Recentemente, terminei de ler o seminário 20, de Lacan, mais, ainda. Na página 12 da edição da editora Zahar, Lacan nos anuncia que o título desse seminário tem relação com o amor: “ [...] porque o amor demanda o amor. Ele não deixa de demandá-lo. Ele o demanda… mais… ainda. Mais, ainda, é o nome próprio dessa falha onde, no Outro, parte a demanda do amor.” Lacan, 1975/2008, p. 12.
De acordo com Lacan, o amor é uma tentativa de se haver com algo da ordem do impossível que acompanha a vida, da falha impossível de consertar.
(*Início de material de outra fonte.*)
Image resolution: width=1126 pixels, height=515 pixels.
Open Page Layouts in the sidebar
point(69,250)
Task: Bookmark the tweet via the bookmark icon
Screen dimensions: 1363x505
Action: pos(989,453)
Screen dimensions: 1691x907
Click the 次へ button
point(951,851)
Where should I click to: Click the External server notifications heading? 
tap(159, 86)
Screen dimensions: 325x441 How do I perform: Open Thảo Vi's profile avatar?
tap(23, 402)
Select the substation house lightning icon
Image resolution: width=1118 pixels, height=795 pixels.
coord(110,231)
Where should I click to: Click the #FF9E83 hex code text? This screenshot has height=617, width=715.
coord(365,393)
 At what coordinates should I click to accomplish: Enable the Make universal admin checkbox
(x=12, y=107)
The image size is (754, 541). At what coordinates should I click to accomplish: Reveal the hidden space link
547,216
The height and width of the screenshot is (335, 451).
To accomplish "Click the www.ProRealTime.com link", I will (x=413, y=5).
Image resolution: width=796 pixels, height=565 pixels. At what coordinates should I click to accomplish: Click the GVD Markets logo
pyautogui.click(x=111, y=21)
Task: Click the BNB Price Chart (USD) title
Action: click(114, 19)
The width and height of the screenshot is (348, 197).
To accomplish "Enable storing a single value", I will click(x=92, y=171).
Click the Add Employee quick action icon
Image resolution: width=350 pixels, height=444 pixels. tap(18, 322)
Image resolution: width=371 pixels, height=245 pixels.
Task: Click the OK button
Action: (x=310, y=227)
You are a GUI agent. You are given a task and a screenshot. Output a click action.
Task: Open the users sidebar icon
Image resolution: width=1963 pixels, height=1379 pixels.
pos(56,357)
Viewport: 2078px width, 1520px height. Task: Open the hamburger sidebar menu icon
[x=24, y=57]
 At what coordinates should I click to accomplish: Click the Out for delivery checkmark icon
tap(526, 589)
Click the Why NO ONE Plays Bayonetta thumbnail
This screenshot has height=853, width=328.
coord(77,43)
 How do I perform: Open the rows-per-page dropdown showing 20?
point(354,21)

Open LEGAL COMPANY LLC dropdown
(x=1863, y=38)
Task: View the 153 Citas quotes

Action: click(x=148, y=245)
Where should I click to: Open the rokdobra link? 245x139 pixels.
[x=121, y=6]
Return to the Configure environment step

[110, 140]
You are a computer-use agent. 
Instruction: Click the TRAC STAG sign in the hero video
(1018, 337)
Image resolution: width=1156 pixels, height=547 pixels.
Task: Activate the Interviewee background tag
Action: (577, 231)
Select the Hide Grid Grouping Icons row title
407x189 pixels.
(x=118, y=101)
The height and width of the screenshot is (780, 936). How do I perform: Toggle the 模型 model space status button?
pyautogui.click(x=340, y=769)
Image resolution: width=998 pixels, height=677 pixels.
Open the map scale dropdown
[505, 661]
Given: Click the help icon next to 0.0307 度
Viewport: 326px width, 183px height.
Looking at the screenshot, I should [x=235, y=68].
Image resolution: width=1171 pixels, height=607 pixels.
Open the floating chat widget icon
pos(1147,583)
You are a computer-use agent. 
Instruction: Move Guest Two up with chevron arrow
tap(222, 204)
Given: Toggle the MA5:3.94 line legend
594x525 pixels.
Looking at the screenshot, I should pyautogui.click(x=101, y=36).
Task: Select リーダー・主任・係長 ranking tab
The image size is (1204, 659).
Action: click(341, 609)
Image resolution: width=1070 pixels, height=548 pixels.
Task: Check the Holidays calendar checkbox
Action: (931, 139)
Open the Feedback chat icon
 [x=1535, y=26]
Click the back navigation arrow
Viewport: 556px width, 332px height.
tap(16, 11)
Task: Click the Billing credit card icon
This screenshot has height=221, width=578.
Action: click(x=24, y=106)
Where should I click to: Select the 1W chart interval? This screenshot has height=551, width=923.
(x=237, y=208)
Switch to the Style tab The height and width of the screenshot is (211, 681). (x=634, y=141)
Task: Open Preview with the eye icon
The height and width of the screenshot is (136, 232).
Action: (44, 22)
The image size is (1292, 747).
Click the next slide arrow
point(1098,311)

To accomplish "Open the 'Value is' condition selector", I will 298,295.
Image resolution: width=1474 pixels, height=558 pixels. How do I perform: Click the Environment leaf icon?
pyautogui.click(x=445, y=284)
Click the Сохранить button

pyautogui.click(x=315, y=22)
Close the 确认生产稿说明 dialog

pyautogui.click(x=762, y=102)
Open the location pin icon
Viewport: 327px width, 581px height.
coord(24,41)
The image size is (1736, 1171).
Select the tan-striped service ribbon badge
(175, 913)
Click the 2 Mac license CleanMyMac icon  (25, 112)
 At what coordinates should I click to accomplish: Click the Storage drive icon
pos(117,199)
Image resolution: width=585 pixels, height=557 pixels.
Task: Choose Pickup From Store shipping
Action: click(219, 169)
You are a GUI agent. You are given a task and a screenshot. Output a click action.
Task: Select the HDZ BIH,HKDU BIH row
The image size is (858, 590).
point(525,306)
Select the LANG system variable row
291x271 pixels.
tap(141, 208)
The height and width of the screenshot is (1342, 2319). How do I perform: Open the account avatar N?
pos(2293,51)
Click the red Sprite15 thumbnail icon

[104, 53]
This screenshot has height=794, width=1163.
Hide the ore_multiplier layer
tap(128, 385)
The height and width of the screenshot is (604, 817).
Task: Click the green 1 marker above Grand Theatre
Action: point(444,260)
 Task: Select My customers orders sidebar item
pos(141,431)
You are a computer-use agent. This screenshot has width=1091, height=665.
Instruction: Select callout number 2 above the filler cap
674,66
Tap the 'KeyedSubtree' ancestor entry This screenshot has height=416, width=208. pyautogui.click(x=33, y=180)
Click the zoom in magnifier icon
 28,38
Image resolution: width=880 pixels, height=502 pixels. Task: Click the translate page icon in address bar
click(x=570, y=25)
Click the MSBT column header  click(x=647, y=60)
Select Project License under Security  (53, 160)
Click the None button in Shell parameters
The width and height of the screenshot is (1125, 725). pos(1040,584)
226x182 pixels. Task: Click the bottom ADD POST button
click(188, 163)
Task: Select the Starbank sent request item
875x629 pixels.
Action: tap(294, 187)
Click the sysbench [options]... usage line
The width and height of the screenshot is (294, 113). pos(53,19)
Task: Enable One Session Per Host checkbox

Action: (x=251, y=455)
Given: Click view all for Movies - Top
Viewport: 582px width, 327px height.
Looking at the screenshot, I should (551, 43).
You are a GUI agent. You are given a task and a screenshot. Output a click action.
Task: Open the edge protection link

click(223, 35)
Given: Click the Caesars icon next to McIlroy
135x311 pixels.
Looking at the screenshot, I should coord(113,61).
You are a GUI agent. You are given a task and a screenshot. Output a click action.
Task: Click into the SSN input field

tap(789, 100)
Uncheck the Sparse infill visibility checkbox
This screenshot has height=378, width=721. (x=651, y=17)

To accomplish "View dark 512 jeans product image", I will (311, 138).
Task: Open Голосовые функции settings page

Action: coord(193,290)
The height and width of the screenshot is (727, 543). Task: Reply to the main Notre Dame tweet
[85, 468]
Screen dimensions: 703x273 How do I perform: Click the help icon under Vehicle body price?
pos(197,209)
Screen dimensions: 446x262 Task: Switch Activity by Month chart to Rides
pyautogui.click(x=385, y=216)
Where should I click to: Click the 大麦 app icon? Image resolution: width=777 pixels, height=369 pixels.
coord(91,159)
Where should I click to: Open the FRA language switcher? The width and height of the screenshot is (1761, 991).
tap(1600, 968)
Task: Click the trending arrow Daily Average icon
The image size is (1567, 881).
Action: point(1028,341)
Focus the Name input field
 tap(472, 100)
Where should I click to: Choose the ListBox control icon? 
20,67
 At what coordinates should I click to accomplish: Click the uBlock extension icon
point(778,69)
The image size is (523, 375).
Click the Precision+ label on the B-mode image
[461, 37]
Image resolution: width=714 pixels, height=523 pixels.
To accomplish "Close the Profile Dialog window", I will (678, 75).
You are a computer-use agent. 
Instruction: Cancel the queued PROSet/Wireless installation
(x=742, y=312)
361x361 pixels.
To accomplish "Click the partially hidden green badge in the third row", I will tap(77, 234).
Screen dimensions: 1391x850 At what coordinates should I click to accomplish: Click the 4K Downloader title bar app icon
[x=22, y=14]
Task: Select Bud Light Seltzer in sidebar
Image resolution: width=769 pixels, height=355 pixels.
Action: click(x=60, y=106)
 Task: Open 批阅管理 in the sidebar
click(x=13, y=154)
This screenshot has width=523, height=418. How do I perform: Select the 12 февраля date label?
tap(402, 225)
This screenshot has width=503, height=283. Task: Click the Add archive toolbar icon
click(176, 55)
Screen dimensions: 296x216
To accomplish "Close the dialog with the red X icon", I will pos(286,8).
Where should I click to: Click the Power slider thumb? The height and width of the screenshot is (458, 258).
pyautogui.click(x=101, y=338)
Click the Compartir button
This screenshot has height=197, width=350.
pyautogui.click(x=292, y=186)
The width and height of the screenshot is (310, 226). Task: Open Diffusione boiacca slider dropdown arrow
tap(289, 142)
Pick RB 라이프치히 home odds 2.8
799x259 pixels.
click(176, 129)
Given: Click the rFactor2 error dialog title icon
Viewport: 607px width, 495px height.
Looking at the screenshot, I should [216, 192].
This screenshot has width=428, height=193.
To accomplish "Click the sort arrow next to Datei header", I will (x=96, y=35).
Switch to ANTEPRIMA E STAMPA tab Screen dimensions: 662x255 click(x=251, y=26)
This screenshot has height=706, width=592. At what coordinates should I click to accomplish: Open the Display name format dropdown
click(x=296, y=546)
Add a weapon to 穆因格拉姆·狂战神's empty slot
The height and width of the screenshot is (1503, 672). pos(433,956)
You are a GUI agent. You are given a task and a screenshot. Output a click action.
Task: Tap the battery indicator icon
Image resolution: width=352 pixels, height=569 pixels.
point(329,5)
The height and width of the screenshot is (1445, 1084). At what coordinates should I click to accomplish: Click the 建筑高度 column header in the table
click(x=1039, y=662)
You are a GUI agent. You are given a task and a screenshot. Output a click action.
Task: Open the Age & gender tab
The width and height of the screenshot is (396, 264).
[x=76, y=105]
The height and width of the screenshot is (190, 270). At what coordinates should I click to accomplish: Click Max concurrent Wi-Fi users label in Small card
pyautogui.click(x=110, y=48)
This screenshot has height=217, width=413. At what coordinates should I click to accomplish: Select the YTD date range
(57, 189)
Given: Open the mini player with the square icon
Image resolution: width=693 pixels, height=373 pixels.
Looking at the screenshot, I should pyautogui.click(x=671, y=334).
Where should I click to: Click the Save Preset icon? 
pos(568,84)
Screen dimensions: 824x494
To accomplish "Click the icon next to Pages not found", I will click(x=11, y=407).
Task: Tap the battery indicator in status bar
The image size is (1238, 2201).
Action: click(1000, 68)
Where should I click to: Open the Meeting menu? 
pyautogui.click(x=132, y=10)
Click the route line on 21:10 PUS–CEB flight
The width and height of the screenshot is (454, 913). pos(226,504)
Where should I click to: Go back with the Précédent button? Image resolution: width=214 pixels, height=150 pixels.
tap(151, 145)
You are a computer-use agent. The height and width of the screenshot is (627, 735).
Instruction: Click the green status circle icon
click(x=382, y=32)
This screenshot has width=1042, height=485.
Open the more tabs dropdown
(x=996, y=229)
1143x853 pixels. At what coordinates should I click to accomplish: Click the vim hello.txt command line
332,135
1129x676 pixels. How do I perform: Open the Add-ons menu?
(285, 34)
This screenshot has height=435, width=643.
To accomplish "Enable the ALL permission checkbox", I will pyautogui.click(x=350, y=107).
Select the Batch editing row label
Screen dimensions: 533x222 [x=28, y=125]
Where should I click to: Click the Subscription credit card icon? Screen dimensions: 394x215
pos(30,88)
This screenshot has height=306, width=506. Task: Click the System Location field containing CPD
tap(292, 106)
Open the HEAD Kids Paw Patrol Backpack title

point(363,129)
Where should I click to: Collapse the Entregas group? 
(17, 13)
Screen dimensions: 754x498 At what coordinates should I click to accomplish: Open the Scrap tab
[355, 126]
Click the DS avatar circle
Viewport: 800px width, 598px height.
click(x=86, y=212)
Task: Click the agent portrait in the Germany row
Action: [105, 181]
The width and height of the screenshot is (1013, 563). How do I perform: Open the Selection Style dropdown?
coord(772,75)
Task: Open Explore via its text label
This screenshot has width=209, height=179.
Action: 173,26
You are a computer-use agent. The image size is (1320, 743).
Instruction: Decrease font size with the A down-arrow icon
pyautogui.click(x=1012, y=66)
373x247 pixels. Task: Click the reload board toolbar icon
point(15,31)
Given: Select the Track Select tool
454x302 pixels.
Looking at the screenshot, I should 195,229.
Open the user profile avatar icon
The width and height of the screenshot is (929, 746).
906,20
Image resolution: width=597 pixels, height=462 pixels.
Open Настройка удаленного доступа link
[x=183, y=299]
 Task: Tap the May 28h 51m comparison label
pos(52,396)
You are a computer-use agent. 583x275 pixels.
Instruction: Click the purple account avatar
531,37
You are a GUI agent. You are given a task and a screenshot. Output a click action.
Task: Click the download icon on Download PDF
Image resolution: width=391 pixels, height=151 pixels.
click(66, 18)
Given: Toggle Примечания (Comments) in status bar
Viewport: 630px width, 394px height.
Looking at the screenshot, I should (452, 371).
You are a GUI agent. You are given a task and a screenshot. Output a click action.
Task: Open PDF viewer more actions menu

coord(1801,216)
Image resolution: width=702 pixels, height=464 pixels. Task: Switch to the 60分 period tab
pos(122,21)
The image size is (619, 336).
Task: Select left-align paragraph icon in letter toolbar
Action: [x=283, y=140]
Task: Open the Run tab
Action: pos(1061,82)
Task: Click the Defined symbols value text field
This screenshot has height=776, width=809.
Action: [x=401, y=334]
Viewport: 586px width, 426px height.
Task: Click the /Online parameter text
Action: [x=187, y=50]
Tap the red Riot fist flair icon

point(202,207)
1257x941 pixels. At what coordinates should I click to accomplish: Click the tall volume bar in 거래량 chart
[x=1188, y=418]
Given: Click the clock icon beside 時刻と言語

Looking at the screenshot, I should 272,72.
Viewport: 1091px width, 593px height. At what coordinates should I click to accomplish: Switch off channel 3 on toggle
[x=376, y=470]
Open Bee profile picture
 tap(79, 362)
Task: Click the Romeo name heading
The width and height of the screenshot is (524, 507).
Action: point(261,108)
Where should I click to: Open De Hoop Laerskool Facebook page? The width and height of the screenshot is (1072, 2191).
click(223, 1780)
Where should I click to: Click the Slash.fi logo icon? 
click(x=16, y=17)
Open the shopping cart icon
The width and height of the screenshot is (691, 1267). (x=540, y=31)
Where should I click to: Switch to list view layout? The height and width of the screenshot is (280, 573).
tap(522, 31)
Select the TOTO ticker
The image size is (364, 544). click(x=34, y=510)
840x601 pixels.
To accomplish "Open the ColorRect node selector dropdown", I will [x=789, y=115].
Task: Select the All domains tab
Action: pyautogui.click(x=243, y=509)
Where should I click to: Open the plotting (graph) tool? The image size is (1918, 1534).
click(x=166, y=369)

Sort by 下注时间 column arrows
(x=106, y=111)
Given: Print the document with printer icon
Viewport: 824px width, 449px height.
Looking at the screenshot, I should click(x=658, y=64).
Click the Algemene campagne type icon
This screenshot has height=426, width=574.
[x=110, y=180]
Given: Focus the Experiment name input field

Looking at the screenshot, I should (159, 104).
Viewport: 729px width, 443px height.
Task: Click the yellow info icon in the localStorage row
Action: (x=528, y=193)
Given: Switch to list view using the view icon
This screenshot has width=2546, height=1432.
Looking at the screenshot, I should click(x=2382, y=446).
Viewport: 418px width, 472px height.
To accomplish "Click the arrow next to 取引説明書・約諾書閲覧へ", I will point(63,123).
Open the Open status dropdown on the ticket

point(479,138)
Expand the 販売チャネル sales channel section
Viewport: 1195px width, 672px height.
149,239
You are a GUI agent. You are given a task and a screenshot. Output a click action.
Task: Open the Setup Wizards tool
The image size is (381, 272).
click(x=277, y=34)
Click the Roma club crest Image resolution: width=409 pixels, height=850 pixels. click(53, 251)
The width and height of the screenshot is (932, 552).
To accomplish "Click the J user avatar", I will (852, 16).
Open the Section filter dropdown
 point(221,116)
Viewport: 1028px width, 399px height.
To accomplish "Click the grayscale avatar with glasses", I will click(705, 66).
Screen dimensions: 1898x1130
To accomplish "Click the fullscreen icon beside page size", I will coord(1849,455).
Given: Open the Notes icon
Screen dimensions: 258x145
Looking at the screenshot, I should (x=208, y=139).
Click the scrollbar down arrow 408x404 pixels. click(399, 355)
O impossível, nessa perspectiva, tem relação com aquilo que se faz insimbolisável, que não é possível de escrever pelas vias que conhecemos. Para Lacan, o impossível se revela, não só, mas principalmente, a partir da inviabilidade de se fazer Um a partir de dois - sem que, nesse caso, uma das partes desapareça.
Lacan, ao longo de sua trajetória psicanalítica, foi marcando cada vez mais sua posição contrária à ideia de uma completude possível para os sujeitos,- especialmente pela via da relação sexual -. defendendo que uma boa relação com a vida e com os outros se dá, justamente, por meio do incompleto, da falta, da falha. O que se vê, no fim das contas, em uma análise, é que, como disse Ana Suy, a gente mira no amor e acerta na solidão.
A tentativa de completude, tende, geralmente, a escancarar o impossível de se completar. Para Lacan, esse ponto se torna crucial em um processo de análise: se deparar com a falta pode fazer surgir um convite à inventividade, inclusive em relação ao amor. O amor é uma invenção, uma tentativa, segundo Lacan, de suturar o impossível - uma das mais criativas, diga-se de passagem. A aposta da psicanálise lacaniana, então, se faz no convite à inventividade, à criação, a partir da falta constituinte dos sujeitos: aprender a inventar alguma coisa - qualquer coisa - com os próprios buracos.
A psicanálise lacaniana, nessa direção, subverte o discurso hegemônico e sedutor de uma vida plena e completa, e de relações que se sustentam pela via da identificação e de uma ideia de amor que levaria dois a se tornar um só, defendendo, então, uma prática clínica que sustente a incompletude, o estranho e a diferença, para que, a partir disso, os analisandos se autorizem a aceitar o convite à inventar moda com os recursos possíveis e não com os recursos ideais, construindo, com a vida e com os outros, relações autênticas, que dêem conta de suportar os atravessamentos do impossível e as incompletudes do amor.